▶ [THE PROBLEM] Everything from the line containing "The height and" through the last line of the listing below should be returned exactly, except for pictures.
Top of INFORMATION PROVIDED
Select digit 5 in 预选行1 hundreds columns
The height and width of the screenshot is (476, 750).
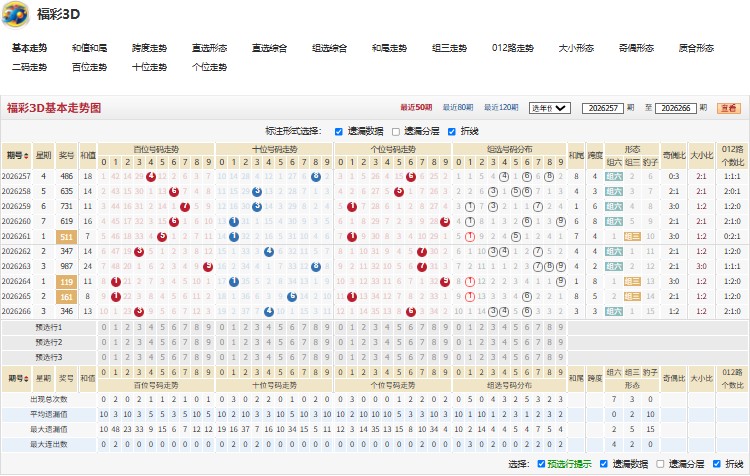(x=162, y=328)
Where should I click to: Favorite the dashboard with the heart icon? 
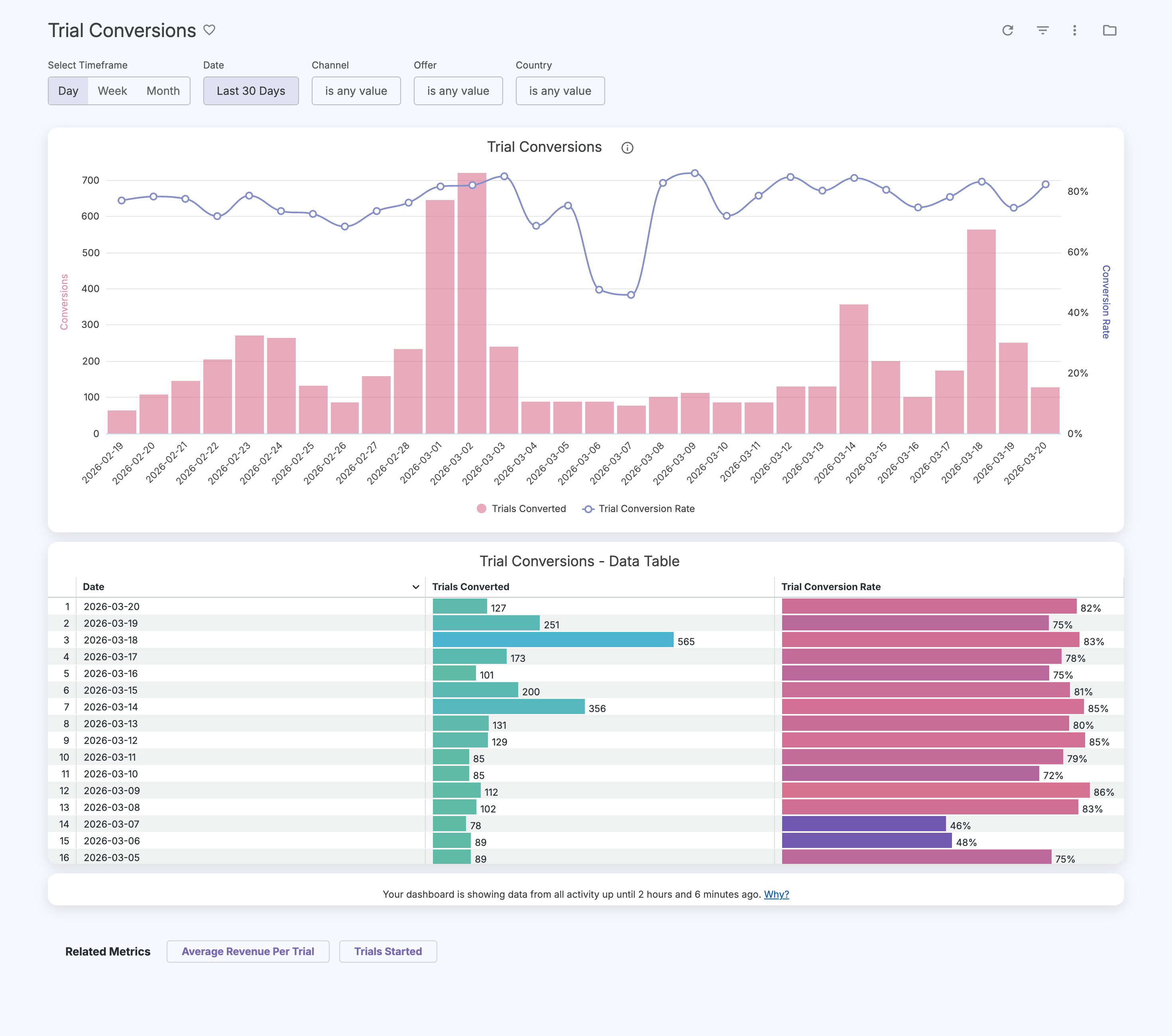(x=209, y=30)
Bottom of INFORMATION PROVIDED
▶ [WRITTEN ANSWER]
The height and width of the screenshot is (476, 750).
(x=162, y=328)
Where should I click to: Favorite the dashboard with the heart icon? 
(x=209, y=30)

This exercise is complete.